OCDocker.OCScore.Dimensionality.future.AETrainer module¶

Trainer for the future Autoencoder pipeline (denoising + multi-task).

class OCDocker.OCScore.Dimensionality.future.AETrainer.EarlyStopping(patience=20, min_delta=0.0)[source]¶

Bases: object

Simple early stopping helper.

Parameters:

patience (int, optional) – Number of epochs without improvement to wait, by default 20.
min_delta (float, optional) – Minimum improvement to reset patience, by default 0.0.

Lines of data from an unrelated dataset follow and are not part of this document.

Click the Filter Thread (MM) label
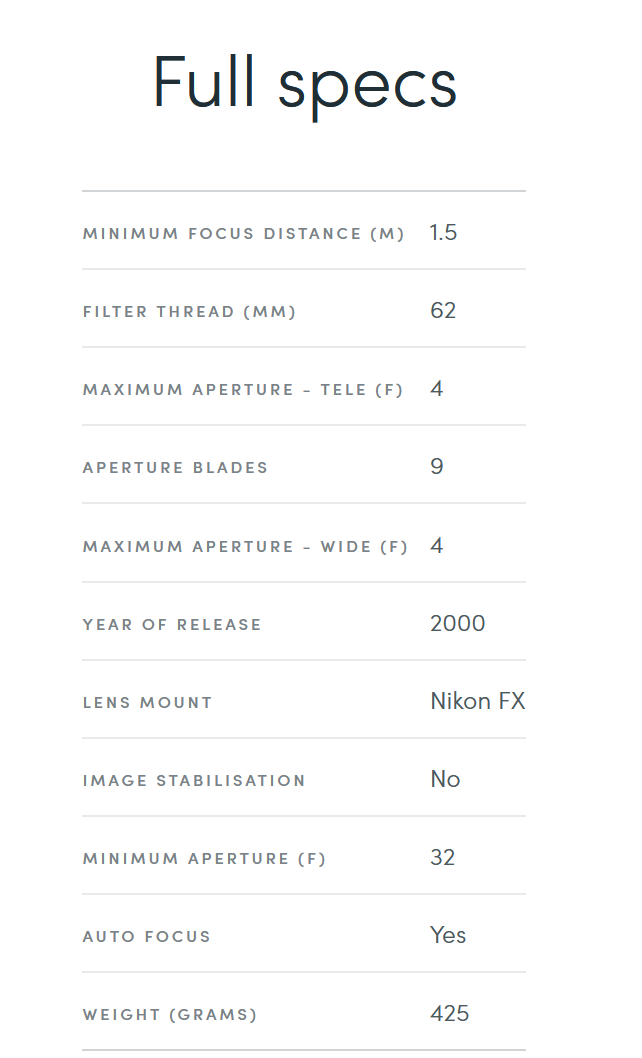 (x=190, y=312)
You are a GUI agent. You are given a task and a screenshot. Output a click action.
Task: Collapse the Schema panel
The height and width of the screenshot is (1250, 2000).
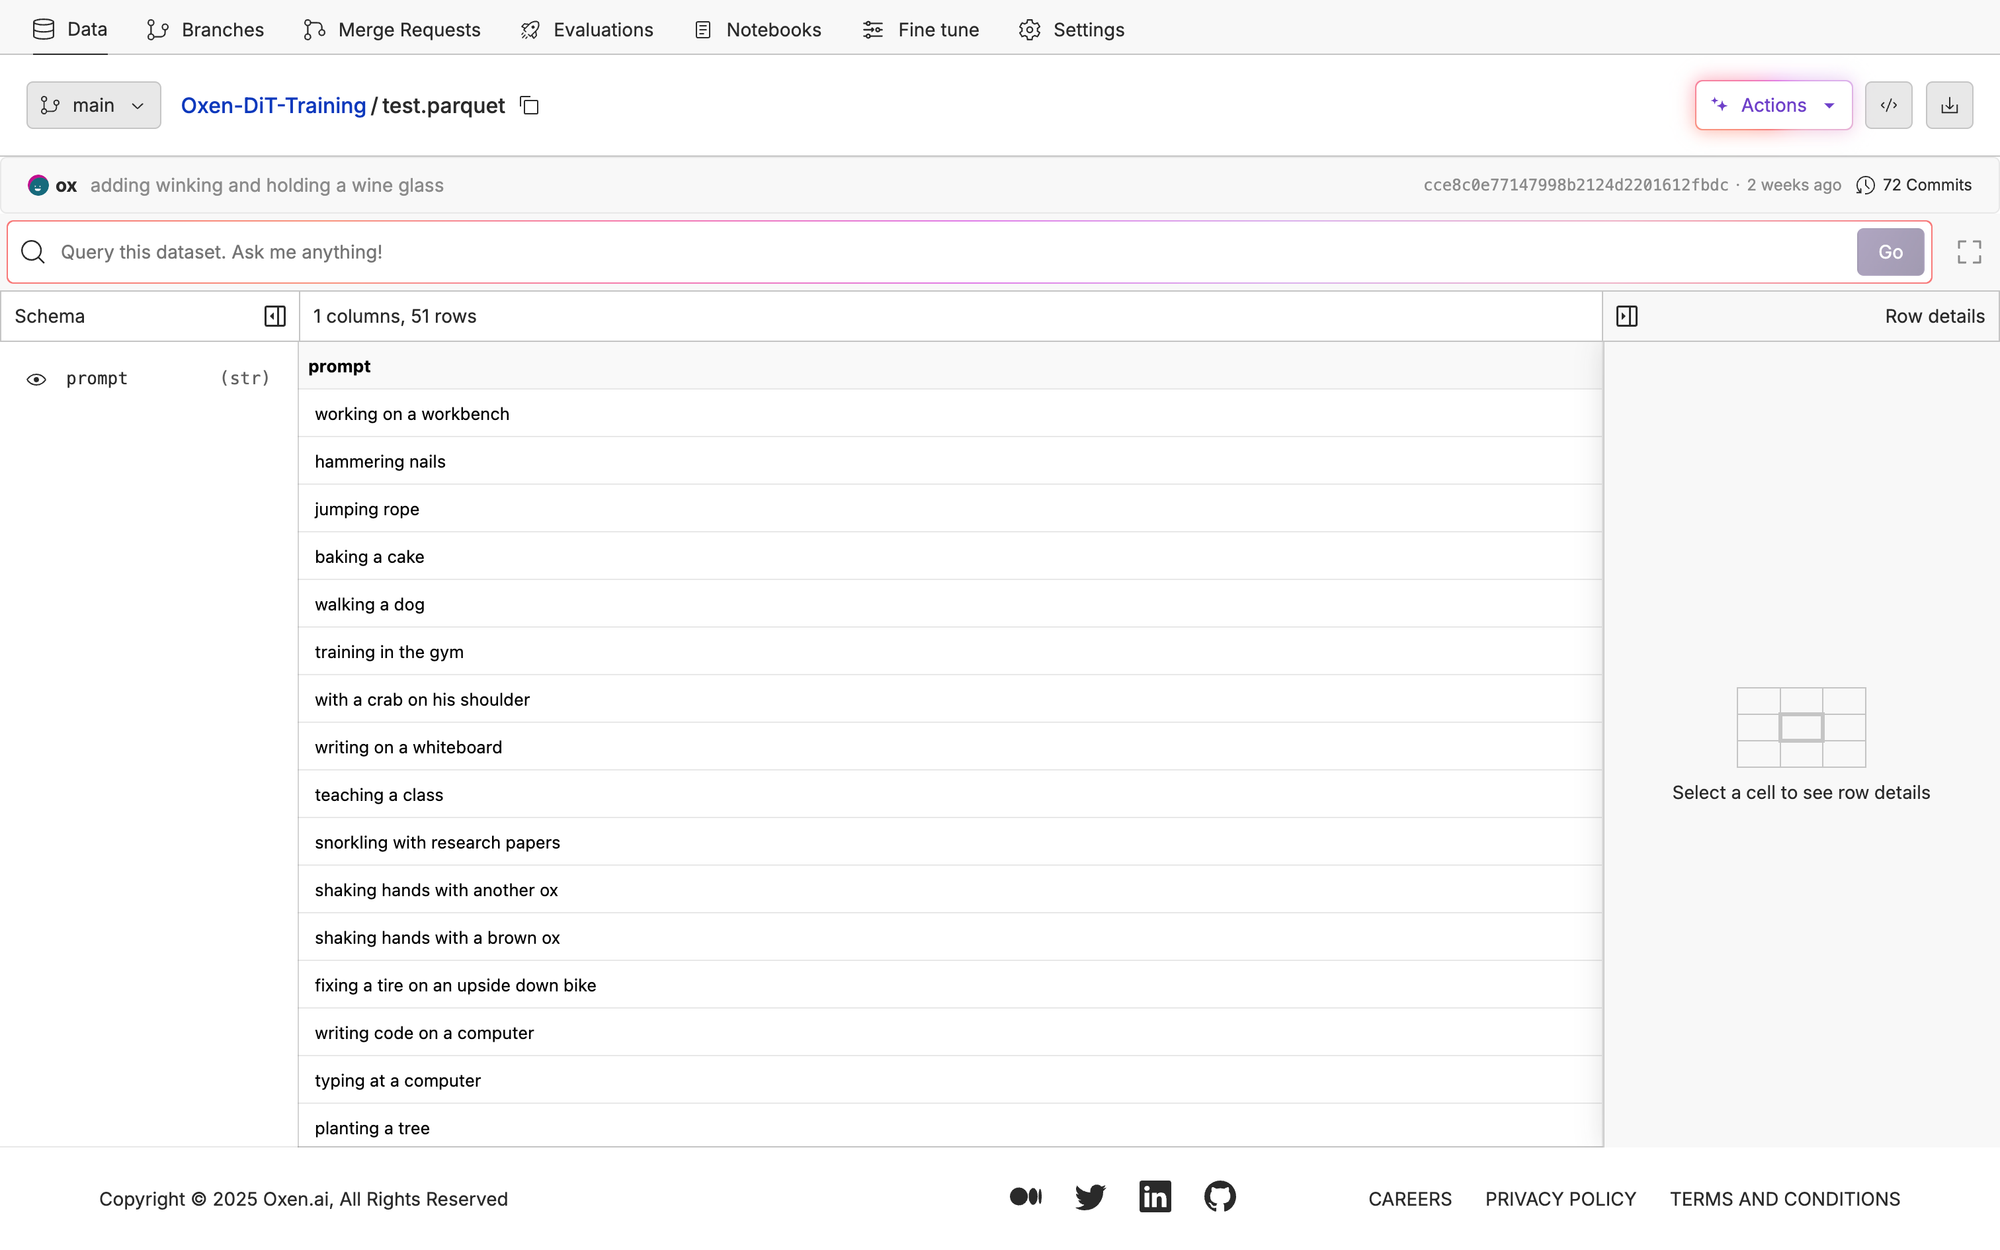click(x=275, y=316)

__init__(patience=20, min_delta=0.0)[source]¶

Initialize early stopping state.

Parameters:

patience (int, optional) – Number of epochs without improvement to wait, by default 20.
min_delta (float, optional) – Minimum improvement to reset patience, by default 0.0.

Return type:

None

step(value)[source]¶

Update early stopping state.

Parameters:: value (float) – Current monitored value.
Returns:: True if training should stop.
Return type:: bool

class OCDocker.OCScore.Dimensionality.future.AETrainer.AETrainer(model, config, device, verbose=False, models_folder=None, run_name='autoencoder_future')[source]¶

Bases: object

Trainer for the future Autoencoder.

Notes

This trainer supports two stages with separate configs: - stage1: denoising reconstruction + optional energy supervision (default enabled). - stage2: optional fine-tuning stage with different weights/noise settings.

Data Flow¶

Each batch provides (features, energies, energy_mask).
energy_mask marks which samples have valid energy labels; energy loss is only computed on those samples.
Unlabeled samples can be added via X_unlabeled and are used only for reconstruction (energy_mask False).

Example

>>> trainer = AETrainer(model, config, device)
>>> metrics = trainer.fit(X_train, X_val, y_train, y_val)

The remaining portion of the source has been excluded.